═══ Extracted records ═══

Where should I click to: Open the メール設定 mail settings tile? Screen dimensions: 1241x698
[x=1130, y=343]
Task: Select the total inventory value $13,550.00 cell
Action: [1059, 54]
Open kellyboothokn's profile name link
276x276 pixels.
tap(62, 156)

═══

Request
Print every line of the material above again, word for word and in the same order, changing nothing.

Answer to the exercise
Where should I click to: Open the メール設定 mail settings tile? Screen dimensions: 1241x698
[x=1130, y=343]
Task: Select the total inventory value $13,550.00 cell
Action: [1059, 54]
Open kellyboothokn's profile name link
276x276 pixels.
tap(62, 156)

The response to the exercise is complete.